The USD/JPY currency pair is experiencing a new phase of volatility as it faces a downward trajectory due to a combination of economic factors. A modest downtick in the US Dollar, coupled with a broad risk-off sentiment fueled by renewed tariff threats from US President Donald Trump, has supported the Japanese Yen (JPY). The pair recently hit over a two-month low, reflecting increased demand for the JPY. Rising expectations of an interest rate hike by the Bank of Japan (BoJ) have elevated Japanese Government Bond (JGB) yields to multi-year highs, further bolstering the JPY.
As the USD/JPY pair grapples with resistance near the 150.90-151.00 horizontal support breakpoint, market analysts suggest that any upward movement could present selling opportunities. The risk remains that such upward momentum might quickly dissipate near the 152.65 area. Consequently, spot prices may accelerate their decline towards the 149.60-149.55 region, potentially heading down to the 149.00 mark and even approaching the December 2024 low around the 148.65 region.
The narrowing interest rate differential between the US and Japan has been instrumental in driving capital flows towards the lower-yielding JPY. This shift in monetary dynamics is attracting attention from investors seeking to capitalize on potential gains from Japanese assets.
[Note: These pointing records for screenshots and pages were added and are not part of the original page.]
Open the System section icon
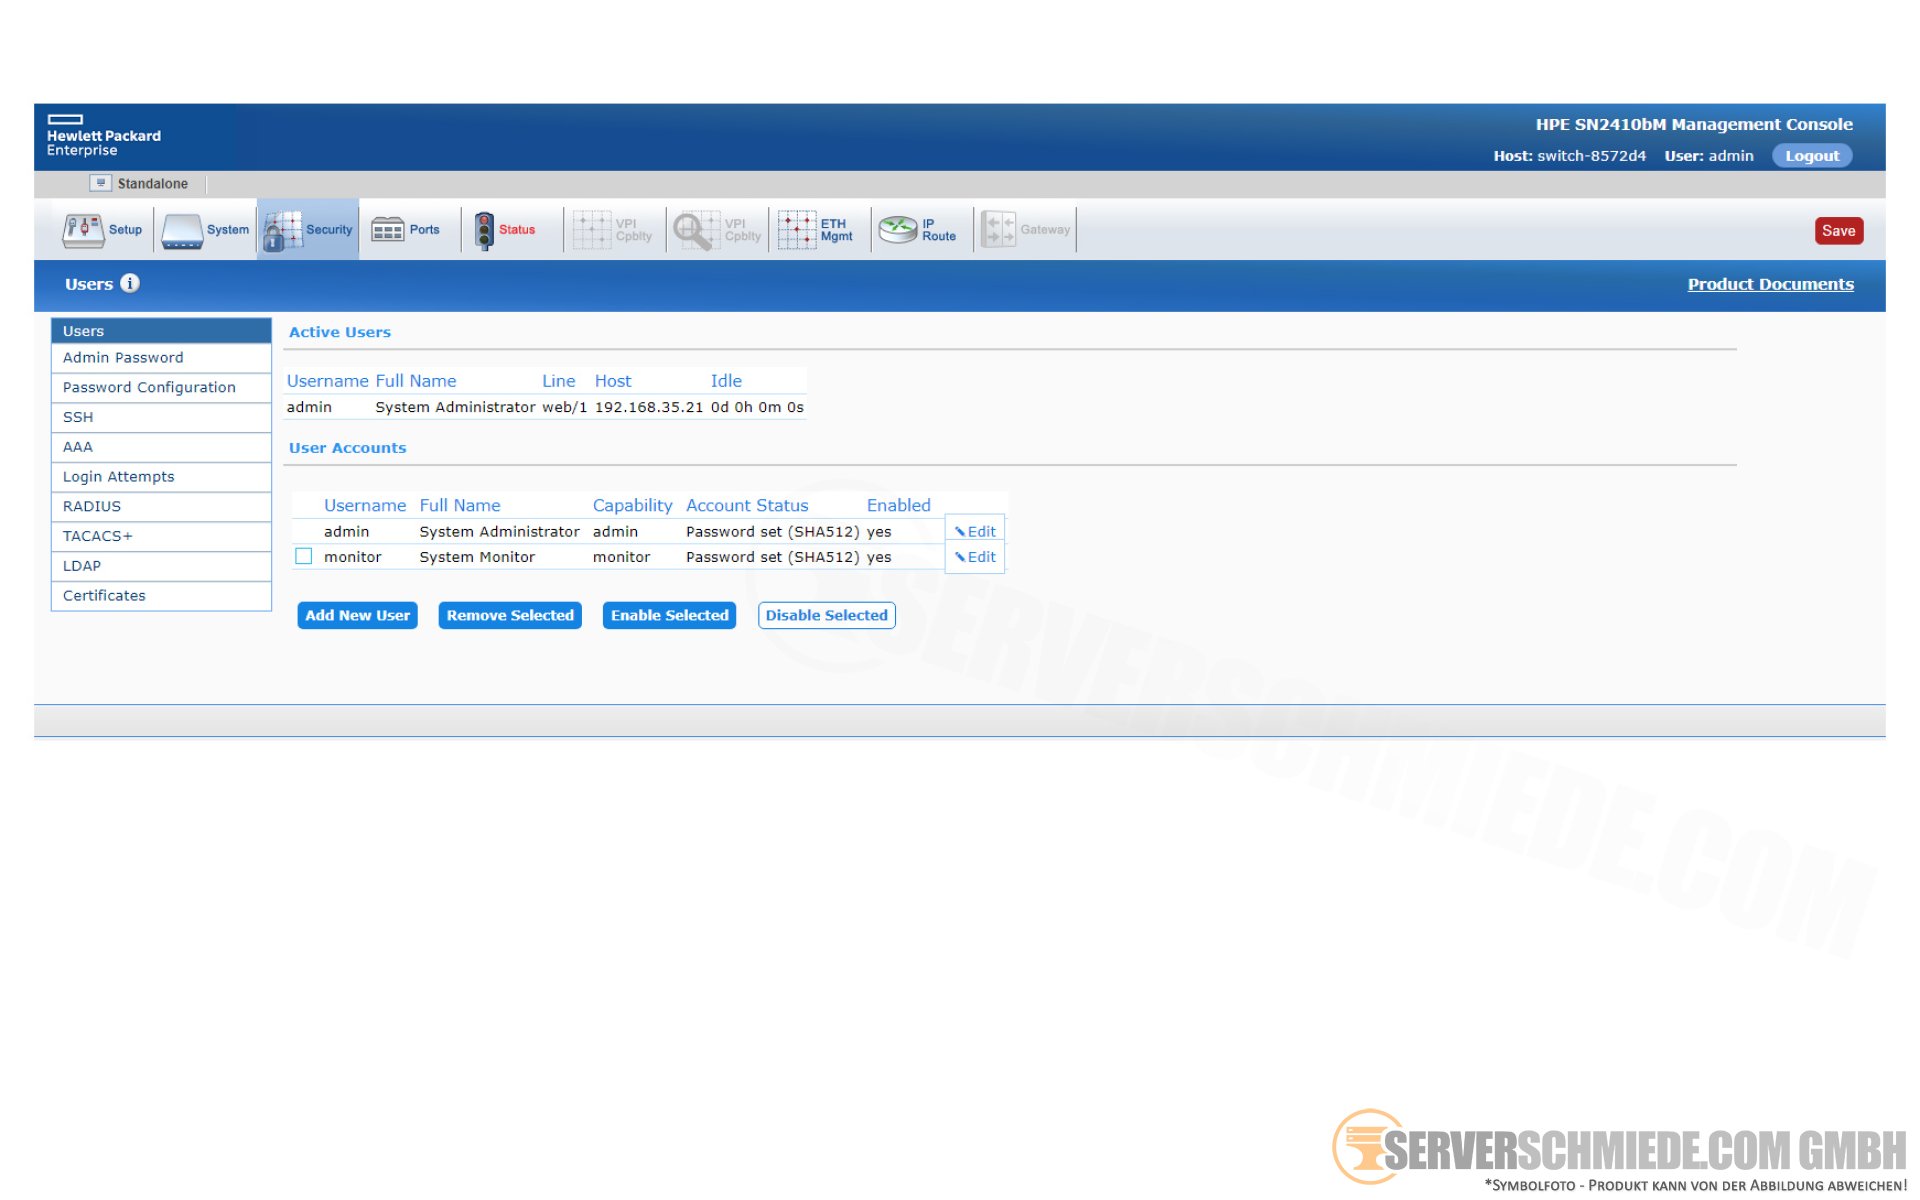point(183,230)
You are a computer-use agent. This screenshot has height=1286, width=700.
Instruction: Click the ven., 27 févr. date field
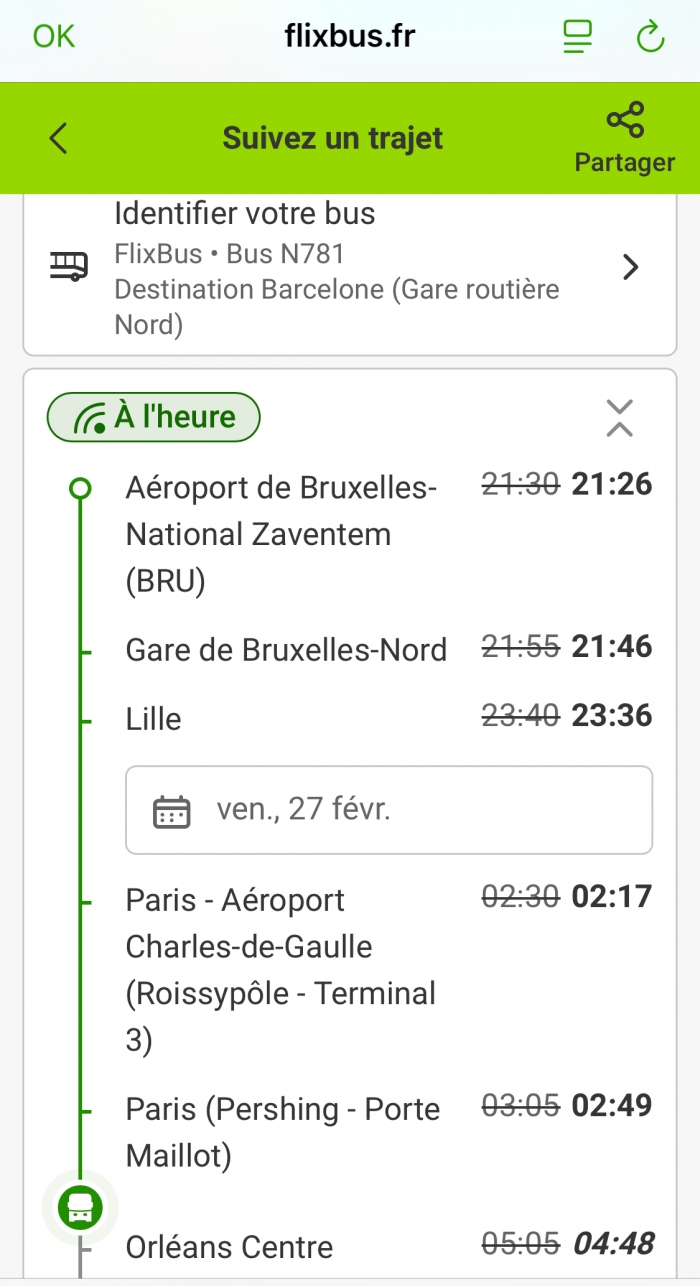coord(389,810)
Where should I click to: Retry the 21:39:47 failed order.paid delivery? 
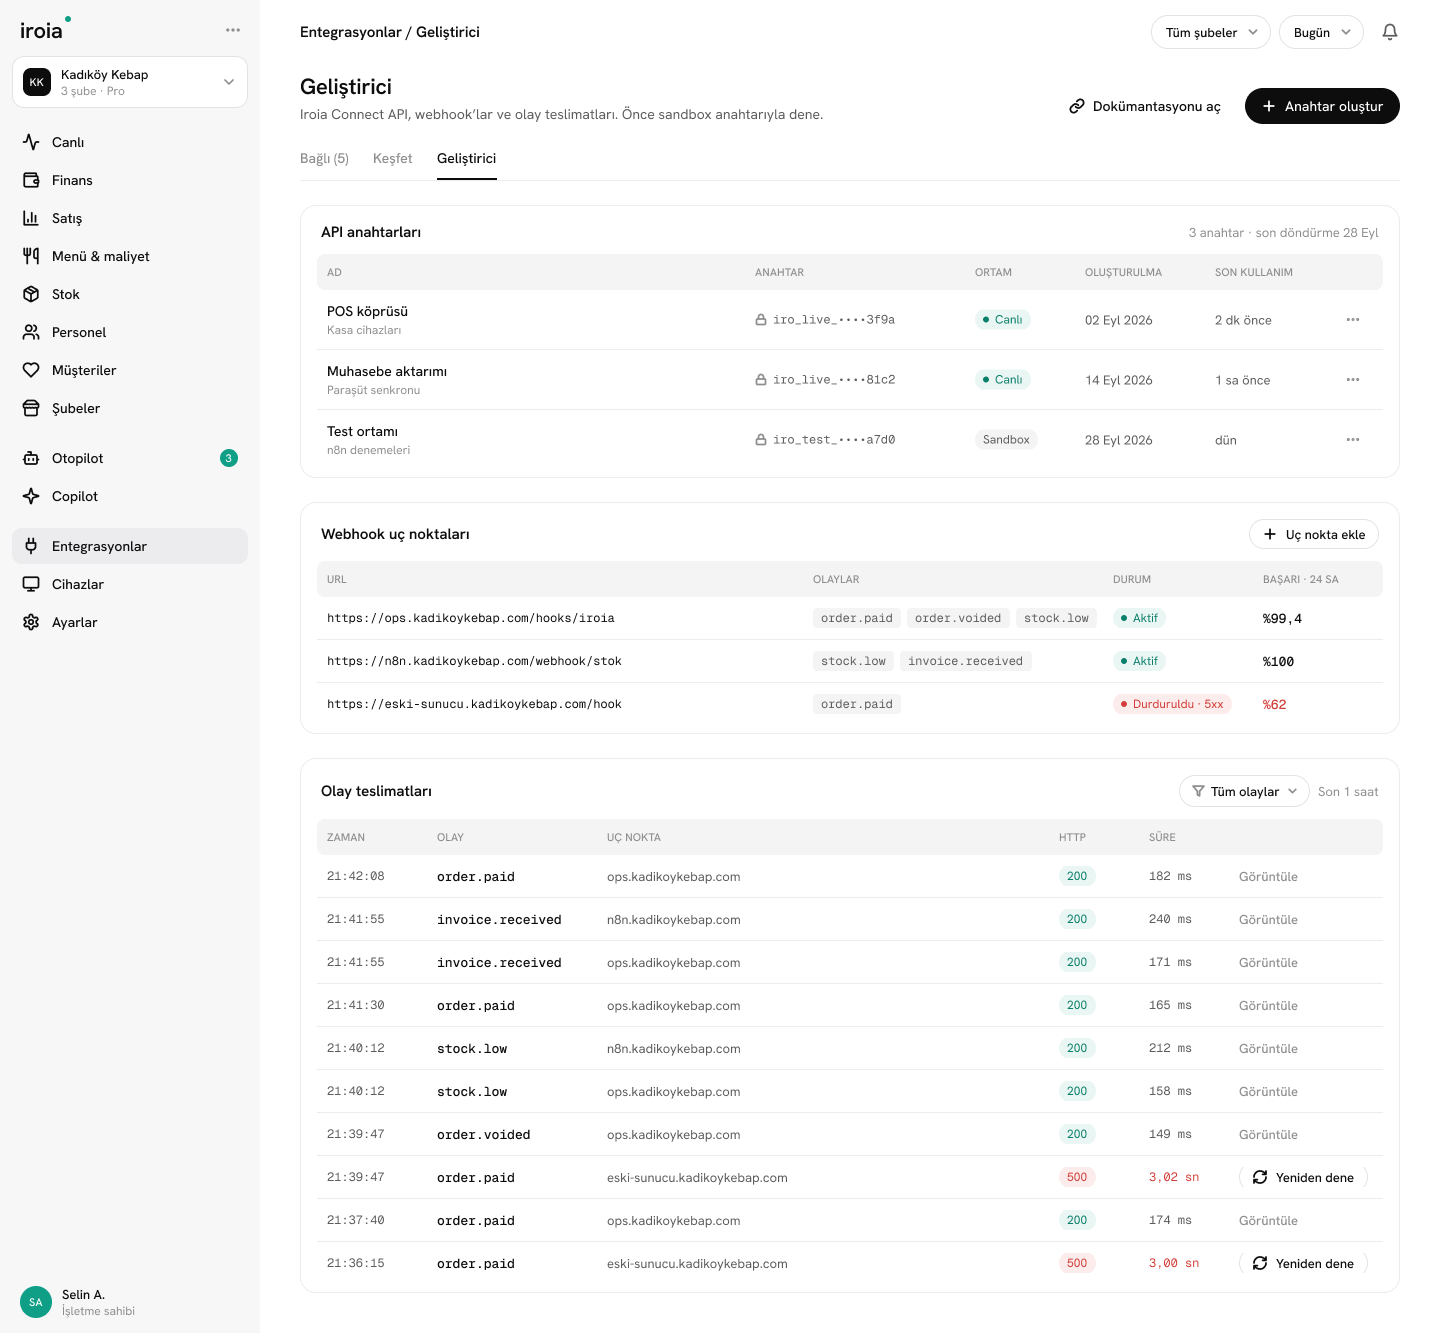pos(1303,1177)
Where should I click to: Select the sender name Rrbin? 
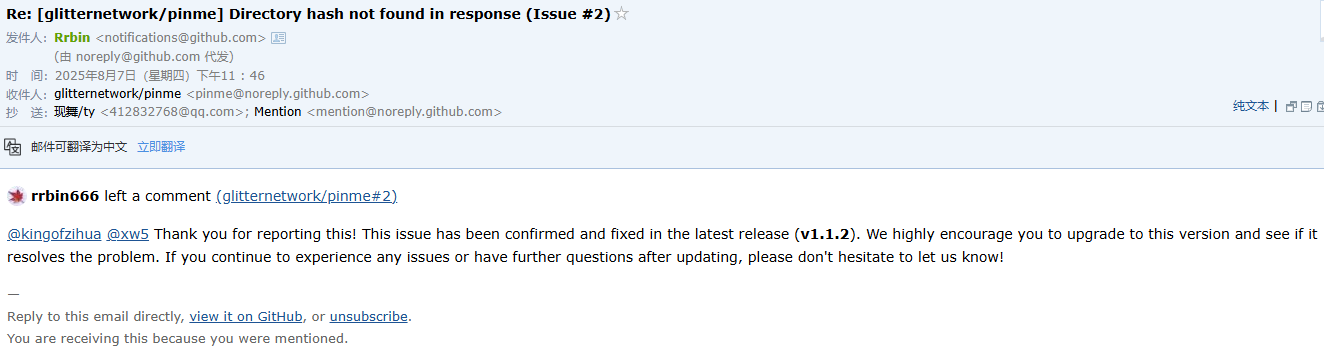click(x=73, y=38)

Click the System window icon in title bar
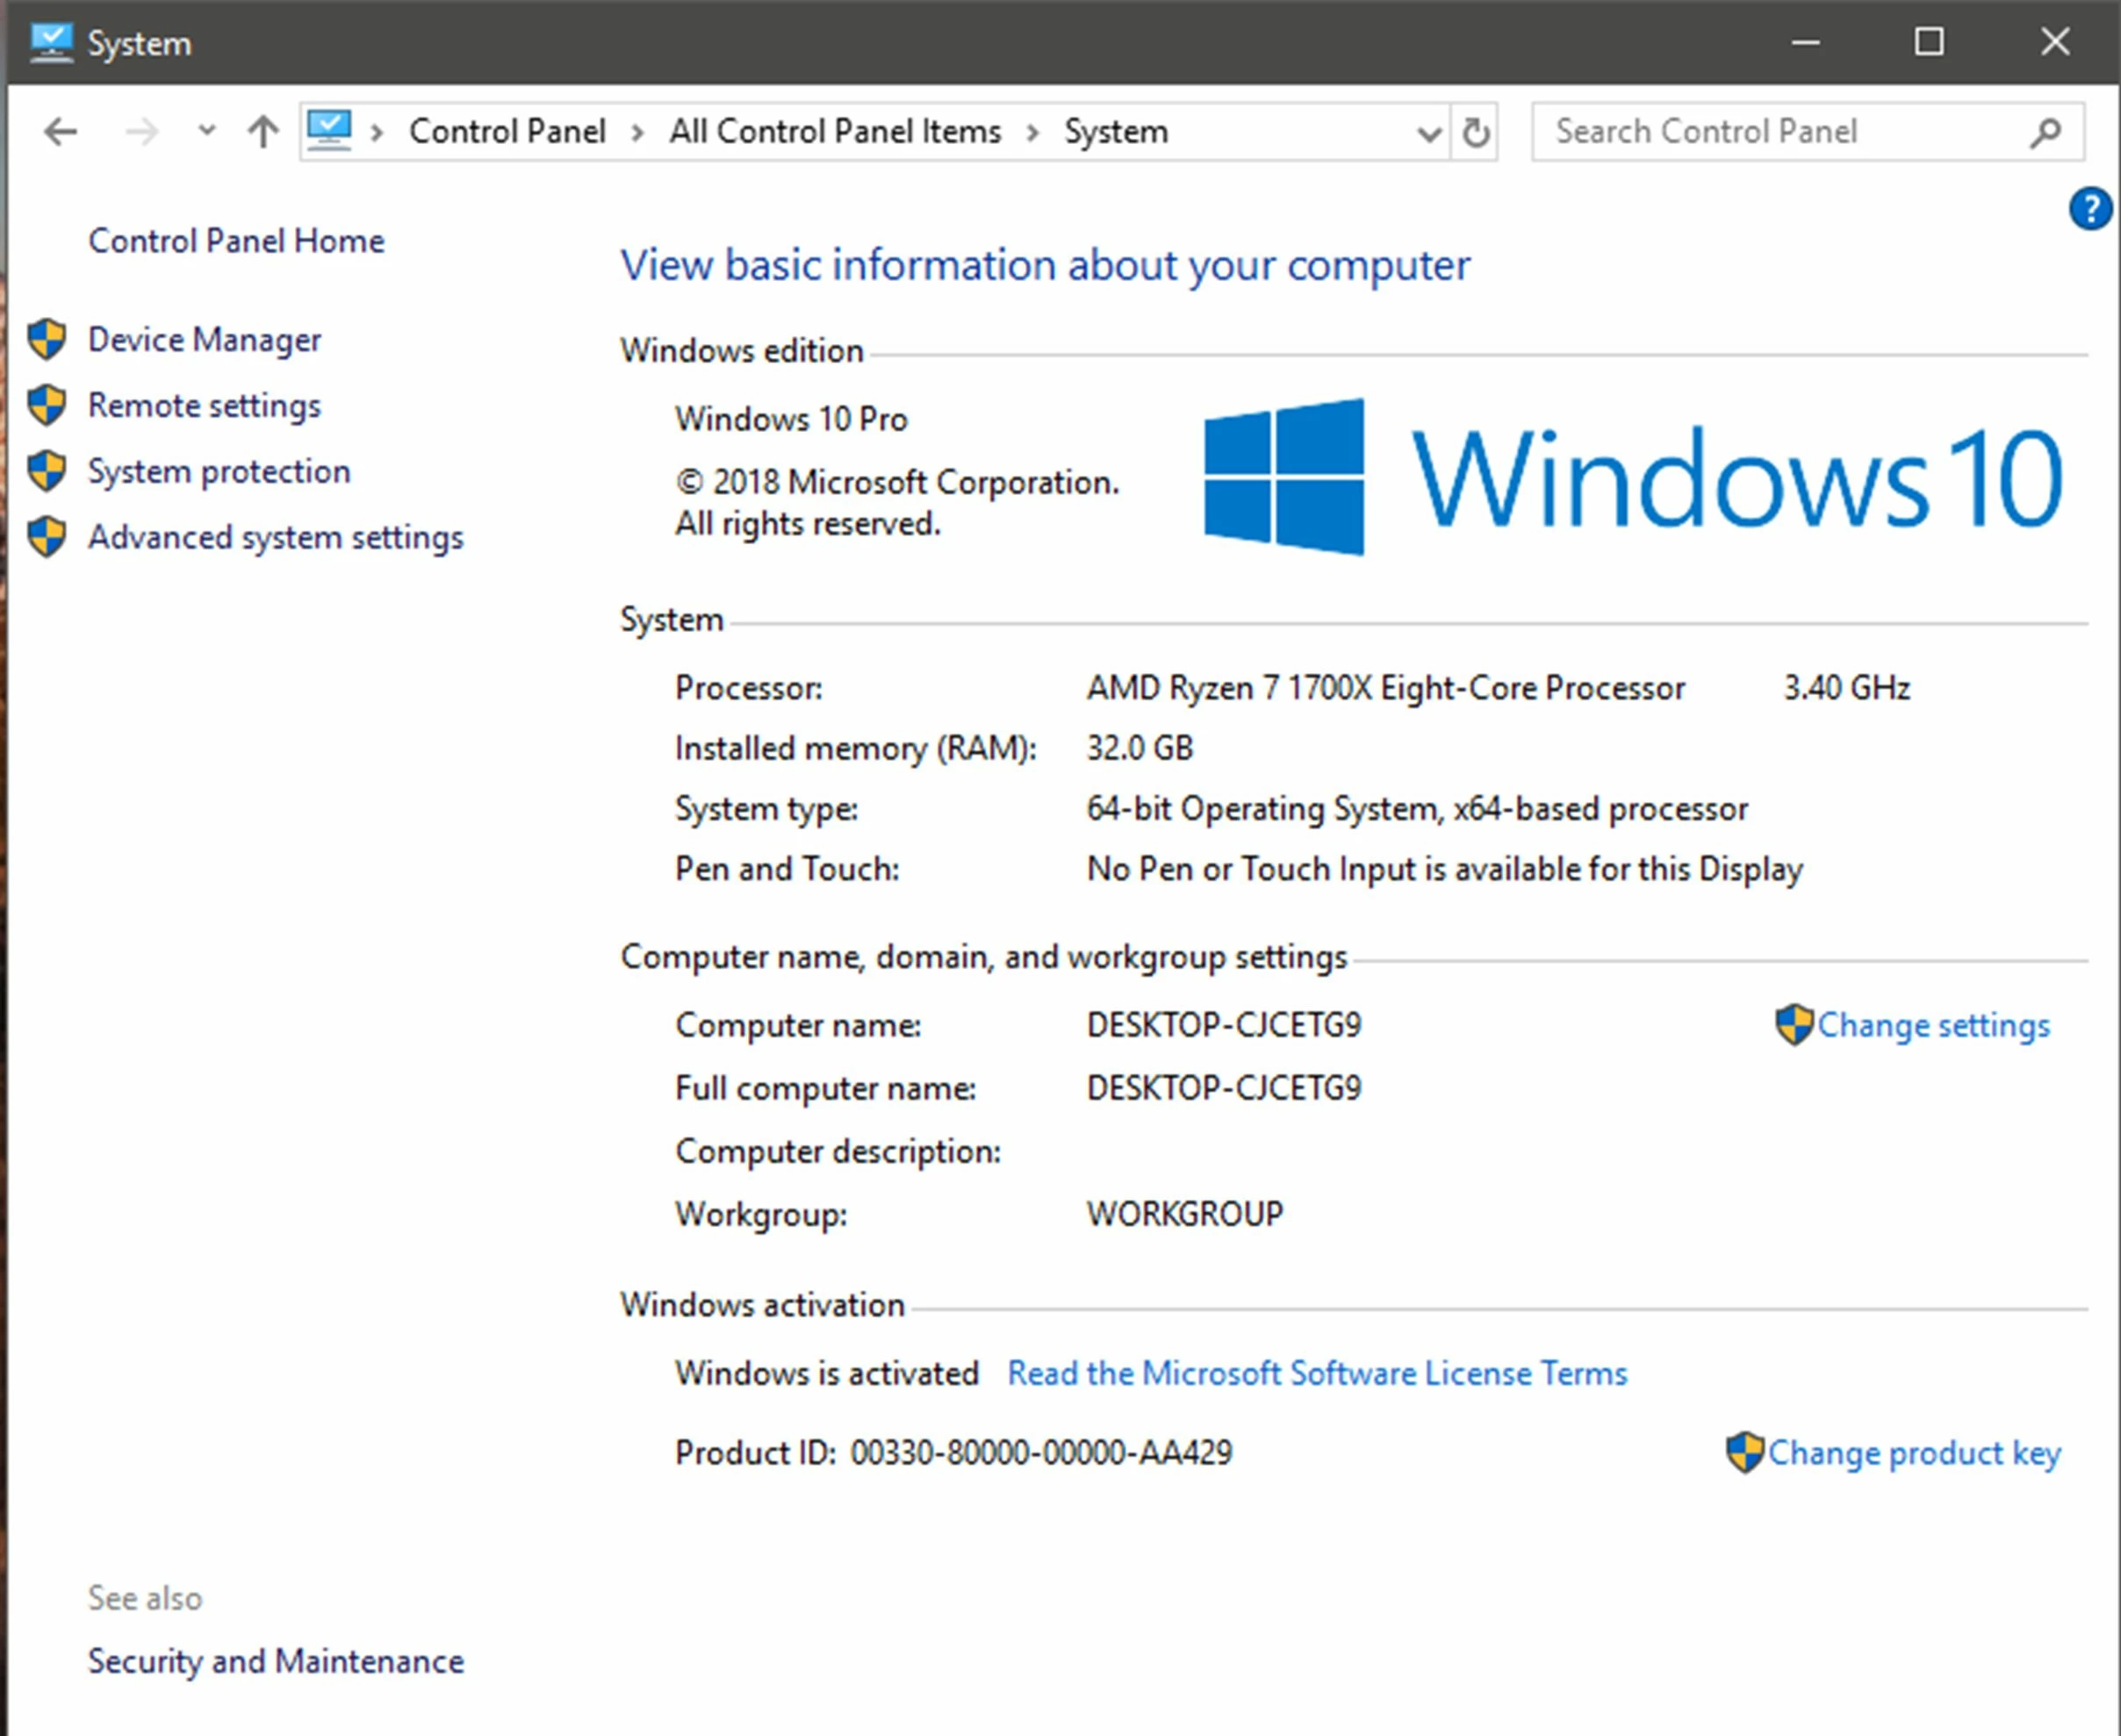click(x=50, y=42)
Meanwhile, US economic data and statements from Federal Reserve officials continue to be closely monitored, as they play a critical role in shaping market expectations.
Speculation that the Federal Reserve may cut interest rates more significantly than previously anticipated adds another layer of complexity to the financial landscape. President Trump's tariff threats and ongoing geopolitical tensions are also factors that could limit the upside potential of the USD/JPY pair. These elements underscore a broader flight to safety, evidenced by a recent slide in US Treasury bond yields.
Technical indicators provide additional insight into the current market scenario. Oscillators on the daily chart remain deep in negative territory, yet they are not yet in the oversold zone, indicating that further downward movement is possible. The path of least resistance for the USD/JPY pair seemingly points downwards, driven by market sentiment and economic fundamentals.
A Reuters poll released this Thursday highlights that a majority of economists expect the BoJ to raise interest rates during the third quarter, potentially increasing them to 0.75%. This anticipated hike aligns with ongoing speculation regarding Japan's monetary policy trajectory and serves as a key driver for JPY demand.